Provided records
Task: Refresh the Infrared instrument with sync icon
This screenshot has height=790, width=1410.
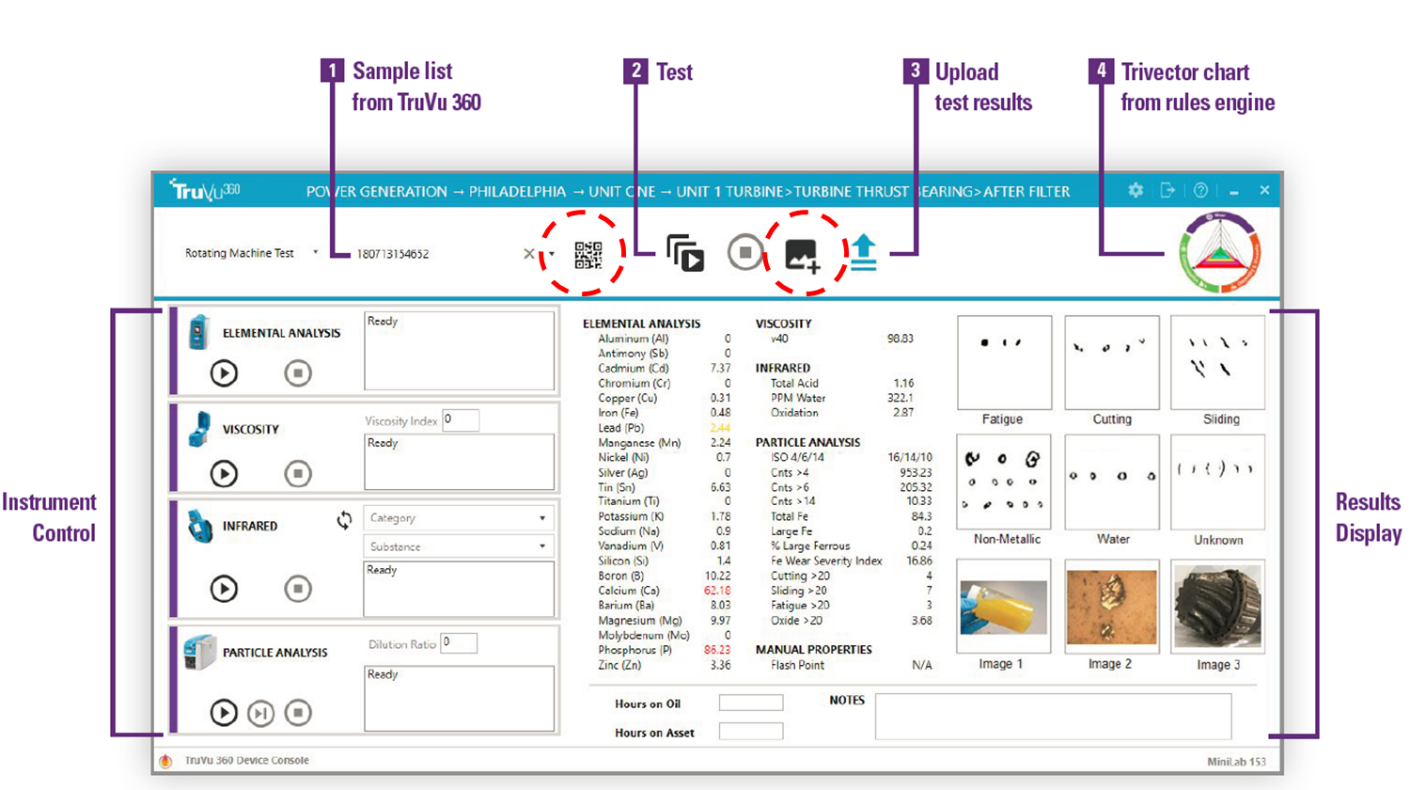Action: [344, 520]
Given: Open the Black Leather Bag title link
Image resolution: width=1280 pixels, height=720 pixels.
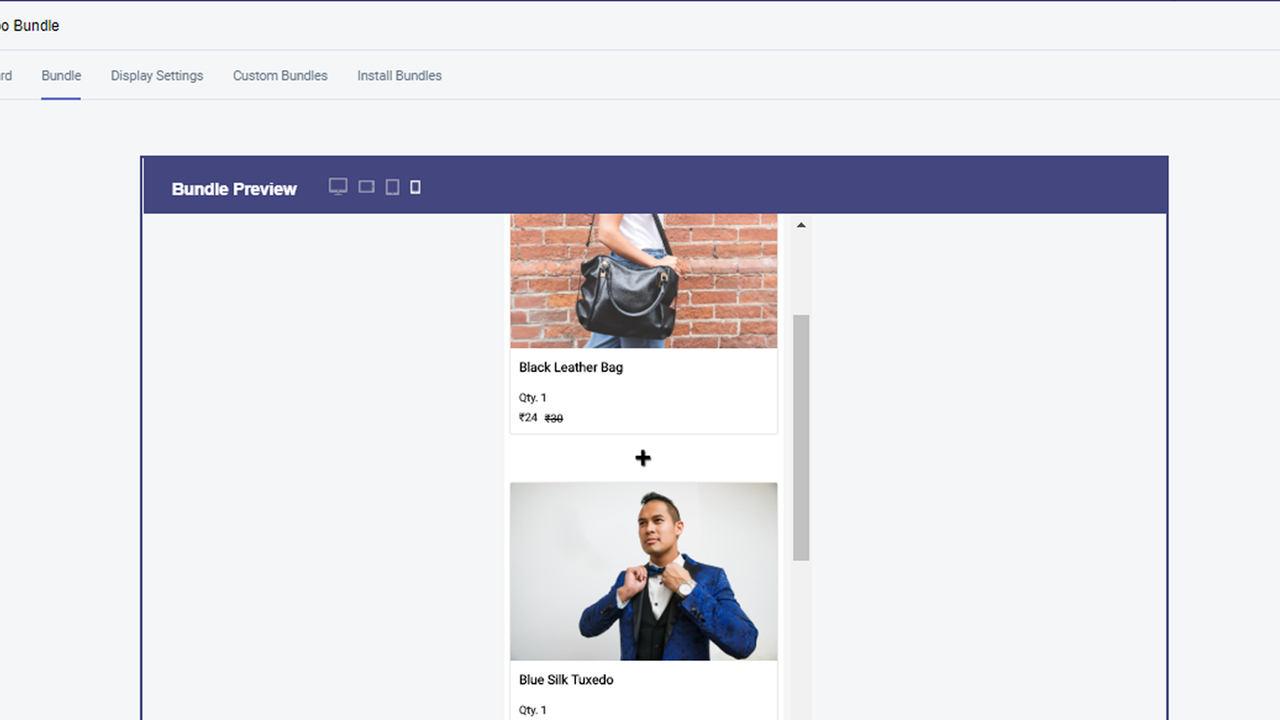Looking at the screenshot, I should click(x=571, y=367).
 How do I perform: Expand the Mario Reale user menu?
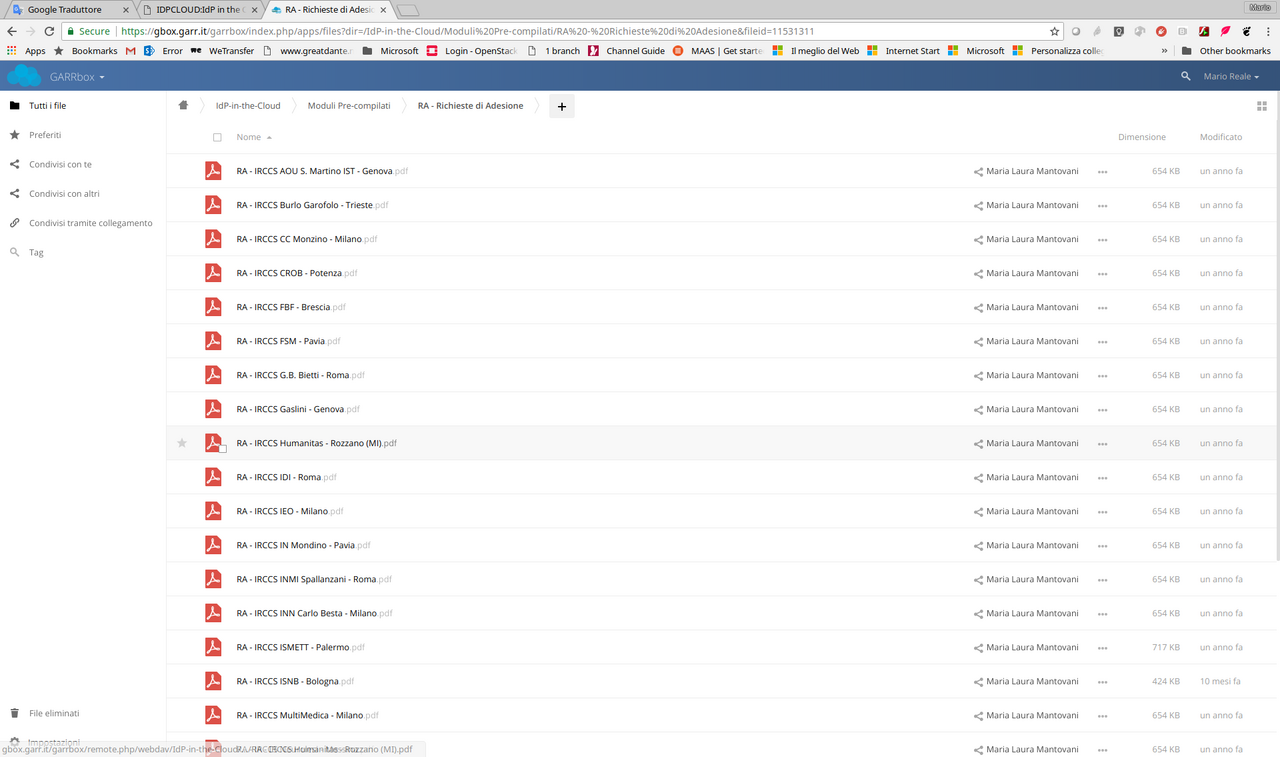point(1230,76)
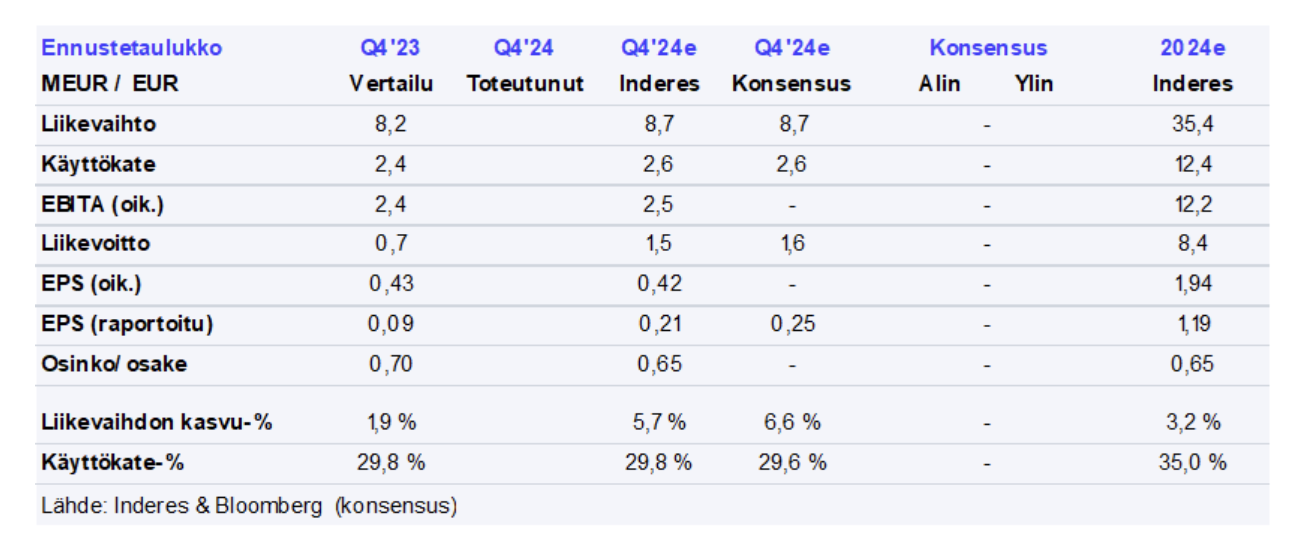Select the Q4'23 Vertailu column header
Image resolution: width=1300 pixels, height=540 pixels.
click(x=391, y=66)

Problem requirements
Reproduce, word for word, the lines from the one containing "How do I perform: Expand" to the end of the material, both ends included. No picture is copied.

Exercise result
 How do I perform: Expand the Mario Reale user menu?
point(1230,76)
Select the Q4'23 Vertailu column header
Image resolution: width=1300 pixels, height=540 pixels.
click(x=391, y=66)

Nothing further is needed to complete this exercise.